*DATA FOR THIS TASK:*
▬▬▬
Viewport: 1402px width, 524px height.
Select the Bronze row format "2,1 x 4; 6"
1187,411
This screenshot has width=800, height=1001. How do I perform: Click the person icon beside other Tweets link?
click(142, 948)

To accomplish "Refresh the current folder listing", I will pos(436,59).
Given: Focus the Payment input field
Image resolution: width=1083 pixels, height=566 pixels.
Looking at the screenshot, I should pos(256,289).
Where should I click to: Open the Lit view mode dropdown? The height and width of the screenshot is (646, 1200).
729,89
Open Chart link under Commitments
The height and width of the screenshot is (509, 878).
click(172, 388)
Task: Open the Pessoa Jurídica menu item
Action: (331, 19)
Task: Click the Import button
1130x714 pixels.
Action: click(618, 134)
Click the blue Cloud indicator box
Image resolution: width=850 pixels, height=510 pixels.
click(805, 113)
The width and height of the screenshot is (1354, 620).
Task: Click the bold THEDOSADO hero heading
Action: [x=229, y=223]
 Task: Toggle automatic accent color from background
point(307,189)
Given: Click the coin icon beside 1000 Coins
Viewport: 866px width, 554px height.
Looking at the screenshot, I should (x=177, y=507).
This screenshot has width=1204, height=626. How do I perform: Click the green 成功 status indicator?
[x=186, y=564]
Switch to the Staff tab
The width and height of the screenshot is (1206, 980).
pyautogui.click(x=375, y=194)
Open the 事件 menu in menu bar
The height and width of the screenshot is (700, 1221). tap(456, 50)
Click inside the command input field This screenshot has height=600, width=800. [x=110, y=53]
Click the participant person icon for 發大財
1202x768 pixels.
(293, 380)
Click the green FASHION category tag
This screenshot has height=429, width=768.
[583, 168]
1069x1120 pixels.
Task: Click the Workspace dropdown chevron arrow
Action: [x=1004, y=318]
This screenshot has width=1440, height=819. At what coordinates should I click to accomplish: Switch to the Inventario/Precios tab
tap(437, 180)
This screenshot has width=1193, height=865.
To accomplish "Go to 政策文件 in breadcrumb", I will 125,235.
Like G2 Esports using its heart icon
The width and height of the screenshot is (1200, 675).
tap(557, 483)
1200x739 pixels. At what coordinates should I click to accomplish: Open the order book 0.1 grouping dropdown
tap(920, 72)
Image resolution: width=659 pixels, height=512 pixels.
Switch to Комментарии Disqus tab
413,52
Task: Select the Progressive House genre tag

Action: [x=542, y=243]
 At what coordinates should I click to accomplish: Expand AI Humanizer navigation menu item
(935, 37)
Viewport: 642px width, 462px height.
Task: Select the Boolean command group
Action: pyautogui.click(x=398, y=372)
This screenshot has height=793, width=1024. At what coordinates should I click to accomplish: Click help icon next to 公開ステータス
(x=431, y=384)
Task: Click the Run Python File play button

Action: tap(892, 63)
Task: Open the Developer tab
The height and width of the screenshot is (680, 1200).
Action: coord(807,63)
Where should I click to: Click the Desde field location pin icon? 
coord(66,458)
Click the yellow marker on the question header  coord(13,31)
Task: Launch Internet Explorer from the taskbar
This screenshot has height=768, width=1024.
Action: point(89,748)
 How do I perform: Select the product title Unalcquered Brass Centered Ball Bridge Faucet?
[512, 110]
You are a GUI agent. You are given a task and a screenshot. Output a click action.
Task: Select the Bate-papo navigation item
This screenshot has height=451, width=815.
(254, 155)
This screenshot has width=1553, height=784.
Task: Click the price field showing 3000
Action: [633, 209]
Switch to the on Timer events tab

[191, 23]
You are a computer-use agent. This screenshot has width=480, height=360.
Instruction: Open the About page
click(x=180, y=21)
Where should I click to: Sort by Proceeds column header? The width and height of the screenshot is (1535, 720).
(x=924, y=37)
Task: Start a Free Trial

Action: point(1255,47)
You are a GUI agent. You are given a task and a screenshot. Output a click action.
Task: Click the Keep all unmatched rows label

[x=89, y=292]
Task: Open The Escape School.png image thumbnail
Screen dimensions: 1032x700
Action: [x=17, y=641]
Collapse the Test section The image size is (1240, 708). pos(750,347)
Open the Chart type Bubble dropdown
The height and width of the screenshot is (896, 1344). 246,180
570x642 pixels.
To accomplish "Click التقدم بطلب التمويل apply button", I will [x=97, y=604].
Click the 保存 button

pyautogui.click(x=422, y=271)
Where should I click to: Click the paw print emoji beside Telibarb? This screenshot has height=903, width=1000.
▬▬▬
*EXERCISE INSTRUCTIONS:* Write out exactly the lines that fall from the line with "Task: Toggle automatic" to the line with "Click the green FASHION category tag" in the records above, keeping both ends.

*ANSWER BOX:*
 Task: Toggle automatic accent color from background
point(307,189)
Given: Click the coin icon beside 1000 Coins
Viewport: 866px width, 554px height.
Looking at the screenshot, I should (x=177, y=507).
This screenshot has width=1204, height=626. How do I perform: Click the green 成功 status indicator?
[x=186, y=564]
Switch to the Staff tab
The width and height of the screenshot is (1206, 980).
pyautogui.click(x=375, y=194)
Open the 事件 menu in menu bar
The height and width of the screenshot is (700, 1221). tap(456, 50)
Click inside the command input field This screenshot has height=600, width=800. [x=110, y=53]
Click the participant person icon for 發大財
1202x768 pixels.
(293, 380)
Click the green FASHION category tag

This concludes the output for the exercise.